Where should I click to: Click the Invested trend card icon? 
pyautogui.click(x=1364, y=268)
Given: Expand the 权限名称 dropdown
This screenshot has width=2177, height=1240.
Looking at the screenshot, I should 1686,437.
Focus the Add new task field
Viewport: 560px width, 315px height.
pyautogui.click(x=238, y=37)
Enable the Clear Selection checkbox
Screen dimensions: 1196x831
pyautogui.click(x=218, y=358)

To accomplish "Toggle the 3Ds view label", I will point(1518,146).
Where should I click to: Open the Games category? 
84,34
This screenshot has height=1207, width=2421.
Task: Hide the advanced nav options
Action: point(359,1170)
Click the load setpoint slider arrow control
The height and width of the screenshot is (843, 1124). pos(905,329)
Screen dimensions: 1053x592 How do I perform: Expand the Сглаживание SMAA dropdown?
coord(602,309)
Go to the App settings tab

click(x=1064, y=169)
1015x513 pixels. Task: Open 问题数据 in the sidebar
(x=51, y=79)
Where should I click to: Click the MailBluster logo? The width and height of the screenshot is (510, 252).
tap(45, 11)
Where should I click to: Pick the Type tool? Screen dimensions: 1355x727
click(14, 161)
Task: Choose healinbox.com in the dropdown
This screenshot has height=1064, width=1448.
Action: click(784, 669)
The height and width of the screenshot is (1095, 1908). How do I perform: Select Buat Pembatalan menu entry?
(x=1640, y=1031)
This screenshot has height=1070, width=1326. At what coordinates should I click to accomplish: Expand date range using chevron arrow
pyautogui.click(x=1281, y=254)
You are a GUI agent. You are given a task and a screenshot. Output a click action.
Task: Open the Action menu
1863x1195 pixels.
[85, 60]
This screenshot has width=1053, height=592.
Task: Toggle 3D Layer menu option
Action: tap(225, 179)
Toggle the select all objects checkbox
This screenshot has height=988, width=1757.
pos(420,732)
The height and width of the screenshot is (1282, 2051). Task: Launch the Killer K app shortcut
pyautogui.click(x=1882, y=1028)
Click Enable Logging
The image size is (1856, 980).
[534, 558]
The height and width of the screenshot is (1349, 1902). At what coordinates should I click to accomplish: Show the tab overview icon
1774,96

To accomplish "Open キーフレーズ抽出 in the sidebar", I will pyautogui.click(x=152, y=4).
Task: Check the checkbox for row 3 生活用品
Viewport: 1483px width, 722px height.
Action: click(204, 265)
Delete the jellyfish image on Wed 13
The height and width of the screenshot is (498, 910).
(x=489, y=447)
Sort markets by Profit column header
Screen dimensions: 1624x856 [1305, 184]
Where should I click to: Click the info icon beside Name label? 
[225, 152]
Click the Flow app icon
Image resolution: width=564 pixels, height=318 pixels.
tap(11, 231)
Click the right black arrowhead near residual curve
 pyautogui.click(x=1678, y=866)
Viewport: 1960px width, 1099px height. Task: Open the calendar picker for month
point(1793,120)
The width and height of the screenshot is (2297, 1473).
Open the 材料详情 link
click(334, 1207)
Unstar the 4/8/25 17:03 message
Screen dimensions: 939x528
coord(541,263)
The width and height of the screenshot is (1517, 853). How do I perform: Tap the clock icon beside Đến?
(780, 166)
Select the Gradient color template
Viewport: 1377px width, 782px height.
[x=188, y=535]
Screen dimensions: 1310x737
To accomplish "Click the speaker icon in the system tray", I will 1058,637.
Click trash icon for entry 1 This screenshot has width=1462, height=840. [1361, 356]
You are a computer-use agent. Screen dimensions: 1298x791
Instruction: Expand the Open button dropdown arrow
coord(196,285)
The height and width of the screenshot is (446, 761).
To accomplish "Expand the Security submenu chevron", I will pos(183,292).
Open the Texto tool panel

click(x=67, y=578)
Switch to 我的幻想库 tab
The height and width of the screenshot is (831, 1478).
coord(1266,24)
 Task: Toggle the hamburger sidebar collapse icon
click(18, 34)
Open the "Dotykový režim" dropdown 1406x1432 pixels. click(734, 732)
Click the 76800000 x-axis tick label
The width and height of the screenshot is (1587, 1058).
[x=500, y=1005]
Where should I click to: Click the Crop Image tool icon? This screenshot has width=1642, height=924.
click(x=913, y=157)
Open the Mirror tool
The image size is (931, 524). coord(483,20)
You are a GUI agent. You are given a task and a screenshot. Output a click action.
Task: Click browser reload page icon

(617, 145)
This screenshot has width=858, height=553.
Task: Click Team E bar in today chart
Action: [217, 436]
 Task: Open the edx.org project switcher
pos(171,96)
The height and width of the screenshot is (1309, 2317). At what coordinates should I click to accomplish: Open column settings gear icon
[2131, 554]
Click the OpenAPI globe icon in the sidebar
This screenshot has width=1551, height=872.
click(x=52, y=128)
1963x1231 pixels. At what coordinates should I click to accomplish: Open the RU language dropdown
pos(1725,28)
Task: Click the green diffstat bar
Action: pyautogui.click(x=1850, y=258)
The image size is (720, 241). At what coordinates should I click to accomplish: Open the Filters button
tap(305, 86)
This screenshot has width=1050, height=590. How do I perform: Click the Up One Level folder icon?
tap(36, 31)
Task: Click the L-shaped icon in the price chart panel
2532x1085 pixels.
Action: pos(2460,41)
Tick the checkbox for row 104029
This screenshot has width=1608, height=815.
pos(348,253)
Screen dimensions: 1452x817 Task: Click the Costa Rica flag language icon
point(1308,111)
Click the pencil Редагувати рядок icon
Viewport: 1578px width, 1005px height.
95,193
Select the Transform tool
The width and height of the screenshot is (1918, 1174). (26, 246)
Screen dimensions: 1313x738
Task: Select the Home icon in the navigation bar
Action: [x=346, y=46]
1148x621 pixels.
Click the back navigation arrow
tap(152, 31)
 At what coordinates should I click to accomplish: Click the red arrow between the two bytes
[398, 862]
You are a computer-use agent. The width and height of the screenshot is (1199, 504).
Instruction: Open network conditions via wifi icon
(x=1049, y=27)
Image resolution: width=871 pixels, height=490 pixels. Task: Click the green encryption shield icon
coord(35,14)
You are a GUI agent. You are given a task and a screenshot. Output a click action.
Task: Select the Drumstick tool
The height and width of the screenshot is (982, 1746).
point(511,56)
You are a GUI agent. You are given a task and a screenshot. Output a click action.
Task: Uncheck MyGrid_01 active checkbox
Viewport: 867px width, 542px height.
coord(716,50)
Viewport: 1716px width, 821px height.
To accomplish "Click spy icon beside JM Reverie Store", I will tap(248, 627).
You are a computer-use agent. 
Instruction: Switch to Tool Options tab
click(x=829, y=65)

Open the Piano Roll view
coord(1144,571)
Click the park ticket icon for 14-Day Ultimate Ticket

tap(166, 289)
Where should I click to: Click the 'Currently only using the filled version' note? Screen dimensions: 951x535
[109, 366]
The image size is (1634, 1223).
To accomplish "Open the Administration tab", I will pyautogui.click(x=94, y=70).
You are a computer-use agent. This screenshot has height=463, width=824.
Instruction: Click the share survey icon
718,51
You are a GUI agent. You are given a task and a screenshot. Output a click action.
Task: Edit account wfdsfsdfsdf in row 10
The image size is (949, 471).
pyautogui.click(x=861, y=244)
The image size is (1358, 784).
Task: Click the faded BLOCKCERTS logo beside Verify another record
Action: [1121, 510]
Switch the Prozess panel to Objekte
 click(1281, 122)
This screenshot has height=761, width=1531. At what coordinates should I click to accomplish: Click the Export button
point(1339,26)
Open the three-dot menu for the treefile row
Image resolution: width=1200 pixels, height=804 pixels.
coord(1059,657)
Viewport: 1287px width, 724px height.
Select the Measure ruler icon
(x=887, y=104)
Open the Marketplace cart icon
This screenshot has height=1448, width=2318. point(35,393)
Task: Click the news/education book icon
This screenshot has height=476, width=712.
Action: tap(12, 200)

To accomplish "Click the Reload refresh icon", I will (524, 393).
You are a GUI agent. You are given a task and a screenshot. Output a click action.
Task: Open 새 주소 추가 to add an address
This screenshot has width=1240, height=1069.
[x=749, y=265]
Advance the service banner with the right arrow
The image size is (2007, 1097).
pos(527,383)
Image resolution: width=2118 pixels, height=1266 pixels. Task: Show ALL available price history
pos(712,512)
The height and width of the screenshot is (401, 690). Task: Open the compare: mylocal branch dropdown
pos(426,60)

» Prompt
From the top of the material above, please transcribe each line exactly. Include the line with "Task: Open the Action menu" and end there.

» Problem solution
Where should I click to: Click the Invested trend card icon? 
pyautogui.click(x=1364, y=268)
Given: Expand the 权限名称 dropdown
This screenshot has width=2177, height=1240.
Looking at the screenshot, I should 1686,437.
Focus the Add new task field
Viewport: 560px width, 315px height.
pyautogui.click(x=238, y=37)
Enable the Clear Selection checkbox
Screen dimensions: 1196x831
pyautogui.click(x=218, y=358)

To accomplish "Toggle the 3Ds view label", I will point(1518,146).
Where should I click to: Open the Games category? 
84,34
This screenshot has height=1207, width=2421.
Task: Hide the advanced nav options
Action: point(359,1170)
Click the load setpoint slider arrow control
The height and width of the screenshot is (843, 1124). pos(905,329)
Screen dimensions: 1053x592 How do I perform: Expand the Сглаживание SMAA dropdown?
coord(602,309)
Go to the App settings tab

click(x=1064, y=169)
1015x513 pixels. Task: Open 问题数据 in the sidebar
(x=51, y=79)
Where should I click to: Click the MailBluster logo? The width and height of the screenshot is (510, 252).
tap(45, 11)
Where should I click to: Pick the Type tool? Screen dimensions: 1355x727
click(14, 161)
Task: Choose healinbox.com in the dropdown
This screenshot has height=1064, width=1448.
Action: click(784, 669)
The height and width of the screenshot is (1095, 1908). How do I perform: Select Buat Pembatalan menu entry?
(x=1640, y=1031)
This screenshot has height=1070, width=1326. At what coordinates should I click to accomplish: Expand date range using chevron arrow
pyautogui.click(x=1281, y=254)
You are a GUI agent. You are given a task and a screenshot. Output a click action.
Task: Open the Action menu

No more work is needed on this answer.